The appropriate tool to create percentage tables for category data is the "Pivot Table ...". Actually, the PivotTable is more flexible than we will need in our course, but it will for sure create the type of tables that we will be interested in. We have, of course, already seen the Pivot table (and chart) tool in 3.6, but now we'll explore a few more options. And, we will, in fact, see that tool again in the next section(s).

The Pivot tool is found as the first button of the "Insert" ribbon: load the above spreadsheet into Excel. Select "PivotTable ..." from the "Insert" ribbon and select the entire data set, all columns and rows.

 

You will see a "potential frequency/percentage table" in a new worksheet, containing labels such as "Drop Row Field Here", "Drop Column Fields Here", etc. There will also be an area for the available variables, in our case "Gender", "Salary Level", "Years of Education", etc. You can "drag-and-drop" these variables to the various slots in the table to create a variety of useful tables for data analysis, or you can drop them into the slots labeld "Columns", "Rows", or "Values" (or, if you want to try, "Filters").

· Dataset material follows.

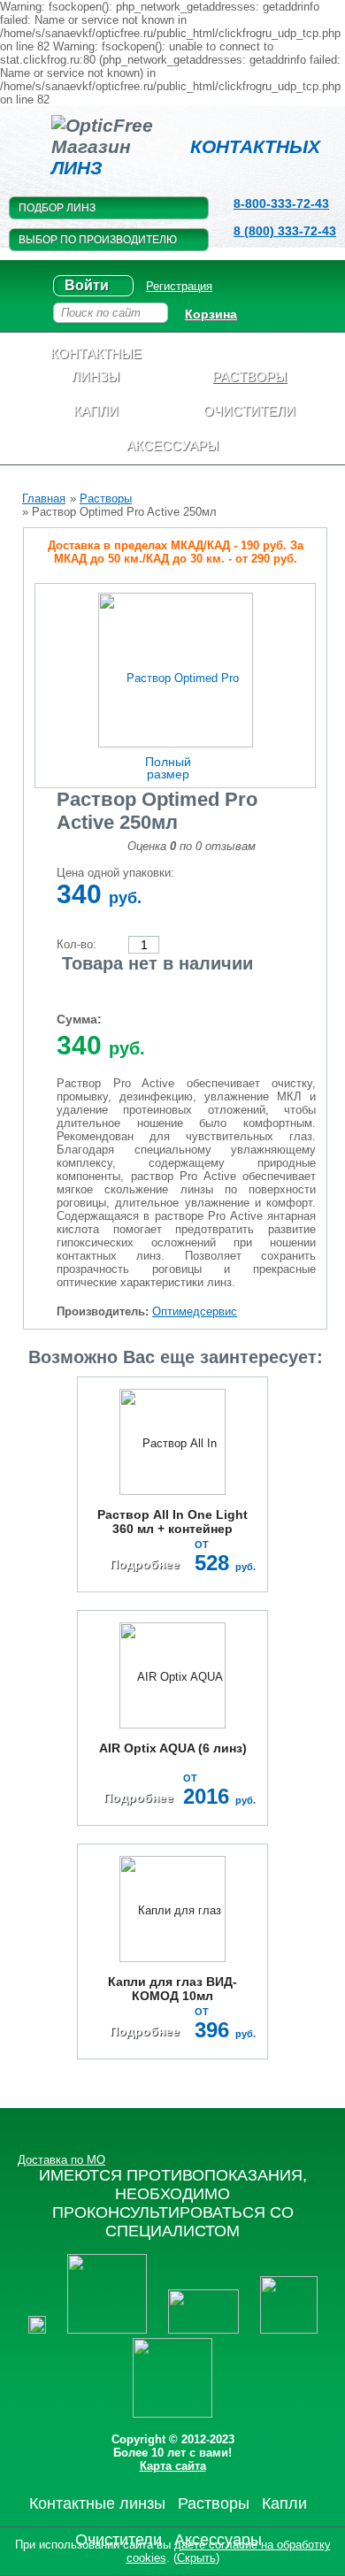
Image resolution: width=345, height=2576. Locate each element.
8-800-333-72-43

First drag the variable "Salary Level" from the Pivot Fields into the "Drop Row Fields" area of the table. Your table will adjust, showing you all available salary levels. Next, again drag the variable "Salary Level" again, but this time drag it to the "Drop Data Item" area in the middle (or to the "Values" area on the right. You will then see the counts of how many occurrences fell inside each salary level, similar to the following:

Note that your picture might look slightly different. Make sure, though, that you see two "buttons", one called "Salary Level" (which applies to the first column) and "Count of Salary Level" (which should apply to the second column). We see, for example, that there were 33 people in the salary range of $10K to 20K, 230 in the next salary range, and so forth. Of course raw numbers are not so useful, so we would like to convert them to percentages.

You can adjust what exactly is shown in the "data" area of your table by double-clicking the link entitled "Count of Salary Level" that you see above -Note that you do need to double-click "Count of Salary Level", not "Salary Level". You will see the following dialog:

Here you can specify what computation you want to show in the data area of your table. In most cases, Count is the preferred selection, but  you do need to change the format for the count. Click the "Show Values as" tab and select "% of Column Total", as shown:

Hit OK and you should see our complete frequency chart for the ordinal variable "salary level":

From the table we can see, for example, that 6.96% + 48.52% = 55.48% of employees earn $30,000 or less.

Example: Use the same Excel data set to find the percentage of males and females that took part in this survey, as well as the percentage of the various job categories.

The procedure is similar to above:

  1. Choose to insert a new "PivotTable ..."
  2. Select the appropriate column as input
  3. Put that variable in the "row" as well as the "data" field of the table in the wizzard's dialog box
  4. Choose the "% of Column Total" option for the "data"
  5. "Finish" the tables

Here are the resulting tables so that you can check your own results:

Note: Once you have such a table - Excel calls it a Pivot Table - you can change the categories (variables) to be displayed by dragging them in and out of the table. Maybe you could try to experiment to create a percentage table relating salary level with gender (sex), i.e. work with two variables simultaneously.